Gamma is a modular library that is split into many files. Whilst you can use a combined and minified version of the library, as shown in the getting started section, its a lot easier to develop and debug your game if you can view the full source code. This allows you to see the code where errors originate from and set breakpoints in the Gamma library.
To make the process even easier, you can also use the development server found in the support directory of the repository. However, for just executing your game, you can just create a html file as explained below. Either method still requires a copy of the source code, which can be gotten by running git clone git://github.com/Royce/GammaJS.git.
To make your own html boilerplate files :
Follow the getting started section.
Get the libs.js from the support/lib/compiled directory.

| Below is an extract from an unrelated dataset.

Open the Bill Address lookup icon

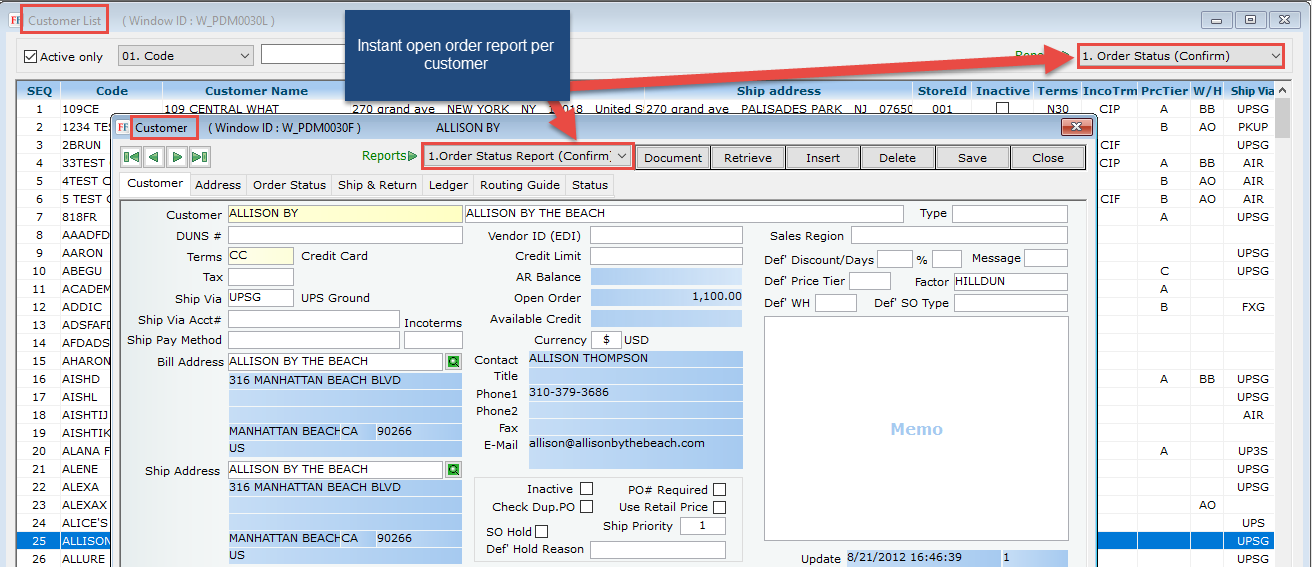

Inside game.html, replace the head element with the following:
<head>
<meta http-equiv="Content-Type" content="text/html; charset=UTF-8" />
<title>My Awesome Game</title>
<!-- Include any style sheets here -->
<!-- Tell requirejs where to find your code -->
<script type="text/javascript">
var require = {
baseUrl: "",
waitSeconds: 15
};
</script>
<!-- Include the necessary libraries -->
<script type="text/javascript" src="require.js"></script>
<script type="text/javascript" src="libs.js"></script>
</head>
Change baseUrl to point to the folder that contains the gma folder. So if you have the following folder structure, then baseUrl would be "GammaJS".
game.html
game.js
require.js
libs.js
GammaJS/
gma/
support/
docs/
examples/
media/
That's it!
To Run the tests, you must first preprocess them to convert them from the JSpec dsl to normal javascript. For this to then work with RequireJS, we need to fetch the tests, run the JSpec preprocessor over them and change the usage of require to define a dependency name (we're lazy and don't think we should have to define the dependency for each tests manually). Unfortunately this means XMLHttpRequest errors unless everything is served using HTTP.
In turn, this means you need the development server to be able to run the tests. However, once you have it setup, running the tests is literally as simple as clicking a link.
Different parts of the development server require some environment variables to be set that point to where you have different parts of the code. If you keep the same structure as found in the repository, then the following environment variables should work.
GMA = /path/to/GammaJS
GMA_SRC = $GMA/gma
GMA_SUPPORT = $GMA/support
GMA_MEDIA = $GMA/media
For an explanation of how it all works and general notes about the code, read the readme files that exist inside the support folder.